FTC and DOJ Jointly Issue Draft Merger Guidelines

July 19, 2023

Proposing a radically different conception of government enforcement merger guidelines, the Federal Trade Commission (“FTC”) and the Department of Justice (“DOJ”), on July 19, 2023, jointly issued draft merger guidelines (“Draft Guidelines”) that would replace current Merger Guidelines, which were revised last in 2010.  Stating that the “goal of this update is to better reflect how the agencies determine a merger’s effect on competition in the modern economy,” the structure of the Draft Guidelines replaces the step-by-step economically analytical approach to merger analysis with a manifesto of 13 doctrinaire statements that will instead guide the Agencies’ analysis.  See FTC/DOJ Press Release dated July 19, 2023.

The Draft Guidelines will apply to all mergers, horizontal and vertical, but specifically call out mergers of tech platforms and PE roll-up strategies and include other novel and throw-back merger enforcement concepts.

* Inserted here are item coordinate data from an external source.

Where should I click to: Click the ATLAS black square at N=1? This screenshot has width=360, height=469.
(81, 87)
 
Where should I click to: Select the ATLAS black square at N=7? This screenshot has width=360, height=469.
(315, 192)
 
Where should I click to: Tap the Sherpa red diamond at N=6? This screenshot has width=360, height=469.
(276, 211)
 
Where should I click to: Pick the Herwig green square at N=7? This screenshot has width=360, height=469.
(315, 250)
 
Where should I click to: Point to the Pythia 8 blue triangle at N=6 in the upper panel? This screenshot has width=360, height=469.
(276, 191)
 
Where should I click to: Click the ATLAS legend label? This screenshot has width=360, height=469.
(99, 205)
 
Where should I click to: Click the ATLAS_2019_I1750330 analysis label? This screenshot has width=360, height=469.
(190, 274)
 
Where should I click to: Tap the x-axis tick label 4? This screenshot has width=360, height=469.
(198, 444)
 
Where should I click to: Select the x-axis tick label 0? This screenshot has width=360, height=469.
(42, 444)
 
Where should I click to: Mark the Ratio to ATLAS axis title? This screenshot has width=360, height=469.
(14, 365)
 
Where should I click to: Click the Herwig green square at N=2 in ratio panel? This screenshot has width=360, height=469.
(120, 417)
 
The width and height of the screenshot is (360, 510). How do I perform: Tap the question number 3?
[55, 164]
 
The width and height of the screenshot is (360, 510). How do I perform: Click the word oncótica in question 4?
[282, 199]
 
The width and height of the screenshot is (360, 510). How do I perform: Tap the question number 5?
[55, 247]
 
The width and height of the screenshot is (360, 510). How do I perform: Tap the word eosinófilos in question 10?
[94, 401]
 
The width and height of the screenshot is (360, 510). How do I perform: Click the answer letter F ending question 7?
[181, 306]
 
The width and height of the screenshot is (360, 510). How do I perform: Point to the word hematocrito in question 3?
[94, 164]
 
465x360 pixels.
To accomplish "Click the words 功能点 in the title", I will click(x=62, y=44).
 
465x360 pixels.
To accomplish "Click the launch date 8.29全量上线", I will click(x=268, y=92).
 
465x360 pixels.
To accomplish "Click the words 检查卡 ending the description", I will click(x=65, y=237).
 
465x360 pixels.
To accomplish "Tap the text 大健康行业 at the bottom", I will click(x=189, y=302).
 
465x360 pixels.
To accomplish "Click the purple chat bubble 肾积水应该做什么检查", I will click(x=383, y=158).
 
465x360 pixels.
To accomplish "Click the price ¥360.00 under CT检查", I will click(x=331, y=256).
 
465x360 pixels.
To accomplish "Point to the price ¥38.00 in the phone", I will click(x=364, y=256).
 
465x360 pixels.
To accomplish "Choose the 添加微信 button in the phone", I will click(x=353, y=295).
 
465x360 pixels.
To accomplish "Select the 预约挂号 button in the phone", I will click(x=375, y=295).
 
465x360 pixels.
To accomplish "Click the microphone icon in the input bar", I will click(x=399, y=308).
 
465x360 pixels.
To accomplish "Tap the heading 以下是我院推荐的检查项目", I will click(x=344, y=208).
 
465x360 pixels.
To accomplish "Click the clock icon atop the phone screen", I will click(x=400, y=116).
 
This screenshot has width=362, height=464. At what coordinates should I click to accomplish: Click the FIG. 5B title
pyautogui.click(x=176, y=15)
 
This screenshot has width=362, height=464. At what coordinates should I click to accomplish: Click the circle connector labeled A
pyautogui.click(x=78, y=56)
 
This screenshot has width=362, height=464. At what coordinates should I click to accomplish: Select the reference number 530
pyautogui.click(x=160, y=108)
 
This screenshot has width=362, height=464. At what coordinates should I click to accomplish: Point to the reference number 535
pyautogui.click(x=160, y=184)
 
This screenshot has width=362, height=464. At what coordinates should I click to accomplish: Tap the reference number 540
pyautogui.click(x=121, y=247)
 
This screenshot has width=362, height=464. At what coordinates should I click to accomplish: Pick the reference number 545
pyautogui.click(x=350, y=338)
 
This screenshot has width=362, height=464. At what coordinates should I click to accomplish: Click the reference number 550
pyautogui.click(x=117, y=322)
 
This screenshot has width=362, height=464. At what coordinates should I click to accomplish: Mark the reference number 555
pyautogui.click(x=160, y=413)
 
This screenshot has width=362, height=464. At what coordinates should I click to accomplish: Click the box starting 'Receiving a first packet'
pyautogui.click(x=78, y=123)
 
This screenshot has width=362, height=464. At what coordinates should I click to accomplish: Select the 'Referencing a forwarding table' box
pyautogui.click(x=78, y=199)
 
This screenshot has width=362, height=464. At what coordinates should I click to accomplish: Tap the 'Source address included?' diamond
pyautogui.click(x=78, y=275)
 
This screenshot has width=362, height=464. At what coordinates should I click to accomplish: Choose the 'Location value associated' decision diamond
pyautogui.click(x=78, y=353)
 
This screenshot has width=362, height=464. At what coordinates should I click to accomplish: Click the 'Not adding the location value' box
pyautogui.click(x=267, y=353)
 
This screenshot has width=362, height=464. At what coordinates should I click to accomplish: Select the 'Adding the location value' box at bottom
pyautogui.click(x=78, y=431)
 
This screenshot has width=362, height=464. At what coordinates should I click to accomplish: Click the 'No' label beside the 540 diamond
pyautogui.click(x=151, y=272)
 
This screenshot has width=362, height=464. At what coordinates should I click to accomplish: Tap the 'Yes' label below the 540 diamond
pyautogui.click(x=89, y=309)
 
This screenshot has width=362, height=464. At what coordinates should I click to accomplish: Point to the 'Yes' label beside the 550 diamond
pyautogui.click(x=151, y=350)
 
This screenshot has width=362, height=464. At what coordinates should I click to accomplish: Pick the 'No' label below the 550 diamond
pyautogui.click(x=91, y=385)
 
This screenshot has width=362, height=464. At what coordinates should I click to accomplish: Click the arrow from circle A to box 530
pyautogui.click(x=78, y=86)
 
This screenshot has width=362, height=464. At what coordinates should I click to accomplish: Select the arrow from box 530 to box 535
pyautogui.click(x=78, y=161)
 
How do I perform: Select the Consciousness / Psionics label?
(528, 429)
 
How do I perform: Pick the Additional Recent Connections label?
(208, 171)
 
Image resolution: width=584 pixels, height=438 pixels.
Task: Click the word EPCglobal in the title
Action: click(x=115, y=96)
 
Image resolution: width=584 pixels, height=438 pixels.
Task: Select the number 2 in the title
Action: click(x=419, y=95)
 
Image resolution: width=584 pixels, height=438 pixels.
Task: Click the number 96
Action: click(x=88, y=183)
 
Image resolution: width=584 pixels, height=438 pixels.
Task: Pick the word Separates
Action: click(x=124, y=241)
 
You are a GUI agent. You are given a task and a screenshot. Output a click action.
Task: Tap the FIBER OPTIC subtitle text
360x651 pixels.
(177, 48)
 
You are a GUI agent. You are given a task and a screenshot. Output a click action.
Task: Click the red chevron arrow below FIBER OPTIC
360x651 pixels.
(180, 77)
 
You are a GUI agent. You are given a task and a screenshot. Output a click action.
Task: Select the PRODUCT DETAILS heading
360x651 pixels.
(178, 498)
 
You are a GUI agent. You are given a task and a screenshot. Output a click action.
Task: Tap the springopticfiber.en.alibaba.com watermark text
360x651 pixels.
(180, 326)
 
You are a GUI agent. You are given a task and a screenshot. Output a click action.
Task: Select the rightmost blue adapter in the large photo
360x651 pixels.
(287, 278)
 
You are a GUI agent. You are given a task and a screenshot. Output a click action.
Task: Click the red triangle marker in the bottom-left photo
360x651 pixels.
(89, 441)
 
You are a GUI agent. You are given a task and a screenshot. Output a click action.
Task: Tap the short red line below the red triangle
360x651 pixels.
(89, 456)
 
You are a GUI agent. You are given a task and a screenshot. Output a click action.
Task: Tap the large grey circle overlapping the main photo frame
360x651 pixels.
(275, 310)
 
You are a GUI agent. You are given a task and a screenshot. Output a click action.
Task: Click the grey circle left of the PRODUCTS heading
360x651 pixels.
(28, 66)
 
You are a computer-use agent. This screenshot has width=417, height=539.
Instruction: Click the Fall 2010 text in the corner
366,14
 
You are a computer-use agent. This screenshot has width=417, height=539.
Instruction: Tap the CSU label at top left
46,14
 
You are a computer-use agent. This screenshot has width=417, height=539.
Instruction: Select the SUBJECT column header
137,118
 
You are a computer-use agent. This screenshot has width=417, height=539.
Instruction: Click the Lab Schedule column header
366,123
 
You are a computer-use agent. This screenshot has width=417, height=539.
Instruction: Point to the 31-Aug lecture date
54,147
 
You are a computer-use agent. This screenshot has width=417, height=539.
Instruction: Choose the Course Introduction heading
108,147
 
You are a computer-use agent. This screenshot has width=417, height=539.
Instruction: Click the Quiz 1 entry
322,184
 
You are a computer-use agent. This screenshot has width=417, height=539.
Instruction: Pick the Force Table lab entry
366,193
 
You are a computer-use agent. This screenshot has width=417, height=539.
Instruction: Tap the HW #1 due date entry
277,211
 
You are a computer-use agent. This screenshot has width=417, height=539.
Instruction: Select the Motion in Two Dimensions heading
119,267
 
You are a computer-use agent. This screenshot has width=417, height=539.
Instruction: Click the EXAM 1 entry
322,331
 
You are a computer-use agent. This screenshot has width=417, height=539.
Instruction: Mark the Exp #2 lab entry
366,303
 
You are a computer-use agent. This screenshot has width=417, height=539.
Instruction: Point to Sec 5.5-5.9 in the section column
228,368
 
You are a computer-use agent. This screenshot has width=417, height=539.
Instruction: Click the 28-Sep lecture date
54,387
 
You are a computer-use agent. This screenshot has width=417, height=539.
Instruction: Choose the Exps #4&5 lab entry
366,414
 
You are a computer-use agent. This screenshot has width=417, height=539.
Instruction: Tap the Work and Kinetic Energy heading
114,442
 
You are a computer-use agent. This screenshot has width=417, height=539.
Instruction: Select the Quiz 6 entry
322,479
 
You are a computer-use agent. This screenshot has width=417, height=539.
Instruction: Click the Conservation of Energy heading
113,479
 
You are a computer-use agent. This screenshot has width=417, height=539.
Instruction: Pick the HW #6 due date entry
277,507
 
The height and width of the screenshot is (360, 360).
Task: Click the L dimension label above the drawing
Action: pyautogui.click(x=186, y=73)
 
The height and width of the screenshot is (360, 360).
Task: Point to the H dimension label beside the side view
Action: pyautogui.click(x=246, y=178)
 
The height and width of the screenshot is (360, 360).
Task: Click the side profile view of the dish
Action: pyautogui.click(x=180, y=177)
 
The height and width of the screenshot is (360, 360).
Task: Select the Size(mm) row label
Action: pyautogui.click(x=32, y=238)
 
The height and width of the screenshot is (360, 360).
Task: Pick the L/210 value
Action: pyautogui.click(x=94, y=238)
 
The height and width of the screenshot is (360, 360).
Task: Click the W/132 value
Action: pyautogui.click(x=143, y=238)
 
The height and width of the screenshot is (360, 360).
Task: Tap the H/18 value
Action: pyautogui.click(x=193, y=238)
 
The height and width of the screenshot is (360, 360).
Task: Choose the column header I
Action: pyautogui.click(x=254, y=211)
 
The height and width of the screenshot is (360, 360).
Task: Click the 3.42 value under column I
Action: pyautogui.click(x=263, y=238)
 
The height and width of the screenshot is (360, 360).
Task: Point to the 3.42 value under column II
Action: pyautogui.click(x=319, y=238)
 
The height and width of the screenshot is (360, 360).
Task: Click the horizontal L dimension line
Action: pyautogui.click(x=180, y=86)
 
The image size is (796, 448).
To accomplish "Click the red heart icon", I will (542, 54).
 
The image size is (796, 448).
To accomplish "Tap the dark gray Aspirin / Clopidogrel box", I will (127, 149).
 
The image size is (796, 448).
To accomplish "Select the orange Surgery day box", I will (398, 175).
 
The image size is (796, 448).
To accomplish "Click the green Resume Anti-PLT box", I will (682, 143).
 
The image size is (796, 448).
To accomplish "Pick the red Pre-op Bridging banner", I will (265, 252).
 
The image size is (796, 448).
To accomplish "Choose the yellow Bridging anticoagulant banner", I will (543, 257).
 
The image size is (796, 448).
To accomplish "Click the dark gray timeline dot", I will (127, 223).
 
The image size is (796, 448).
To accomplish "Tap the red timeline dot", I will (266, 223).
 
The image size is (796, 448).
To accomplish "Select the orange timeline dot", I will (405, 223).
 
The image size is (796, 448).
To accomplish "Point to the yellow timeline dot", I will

  • The Draft Guidelines retain the use of the Hirfindahl-Hirschman Index (“HHI”) to measure market concentration, but replace the higher 2010 HHI thresholds with those that hark back to the first guidelines of 1982. Other than a bald assertion that more “permissive” higher HHI brackets led to more concentrated and less competitive markets, the Draft Guidelines provide no economic basis for reverting to lower HHI thresholds to trigger a transaction challenge.
  • According to an FTC/DOJ Fact Sheet issued with the Draft Guidelines, “[n]otably, these are the first merger guidelines to cite case precedents ... to ensure it is rooted in the law.” However, the reference to precedents is far from comprehensive.  For example, Guideline 6 on vertical mergers fails to cite the Agencies’ recent court defeats in the United Healthcare/Change Healthcare and Microsoft/Activision cases.  The reliance on legal principles that are not generally supported by case law is likely to lead to expensive litigation for proposed buyers of businesses, and possibly further Government litigation losses.  See Fact Sheet –  2023 Draft Merger Guidelines for Public Comment.
  • Without specifically naming the private equity industry, which the agencies have targeted in numerous speeches in the past several years, the Draft Guidelines clearly take aim at the PE practice of portfolio company “roll-ups.” “A firm that engages in an anticompetitive pattern or strategy of multiple small acquisitions in the same or related business lines may violate Section 7, even if no single acquisition on its own would risk substantially lessening competition or tending to create a monopoly.”  See Draft Guidelines at 22 and Guideline 9.  The Draft Guidelines also reflect for the first time the agencies’ intentions to investigate the controversial question of whether and how an investor’s “partial ownership or minority interests” in competitors may influence competition.  See Guideline 12.
  • The Fact Sheet states, “[p]latform markets present distinct competitive considerations from the traditional market structures of the 20th century economy, as they often preset high entry barriers and are likely to tip in ways that entrench dominant firms.”  See Fact Sheet.
  • In an expected departure from past antitrust merger enforcement, the Draft Guidelines “build on th[e] principle [of consumer harm] and explain that the agencies will evaluate the impact of a merger on labor as a stand-alone basis to challenge a transaction.” Id.

The “thirteen guidelines” that the Agencies propose to govern a transaction’s competitive analysis are as follows:

Guideline 1:  Mergers Should Not Significantly Increase Concentration in Highly Concentrated Markets.

Guideline 2:  Mergers Should Not Eliminate Substantial Competition between Firms.

Guideline 3:  Mergers Should Not Increase the Risk of Coordination.

Guideline 4:  Mergers Should Not Eliminate a Potential Entrant in a Concentrated Market.

Guideline 5:  Mergers Should Not Substantially Lessen Competition by Creating a Firm That controls Products or Services That Its Rivals May Use to Compete.

Guideline 6: Vertical Mergers Should Not create Market Structures That Foreclose Competition.

Guideline 7:  Mergers Should Not Entrench or Extend a Dominant Position.

Guideline 8:  Mergers Should Not Further a Trend Toward Concentration.

Guideline 9:  When a Merger is Part of a Series of Multiple Acquisitions, the Agencies May Examine the Whole Series.

Guideline 10:  When a merger Involves a Multi-Sided Platform, the Agencies Examine Competition Between Platforms, on a Platform, or to Displace a Platform.

Guideline 11:  When a Merger Involves Competing Buyers, the Agencies Examine Whether It May Substantially lessen Competition for Workers or other Sellers.

Guideline 12:  When an Acquisition Involves  Partial Ownership or Minority Interests, the Agencies Examine Its Impact on Competition.

Guideline 13:  Mergers Should Not Otherwise Substantially Lessen Competition or Tend to Create a Monopoly.

The Draft Guidelines will be open for public comments until September 18, 2023 (60 days).  Thereafter, the Agencies will evaluate whether to make changes to the Draft Guidelines before finalizing them.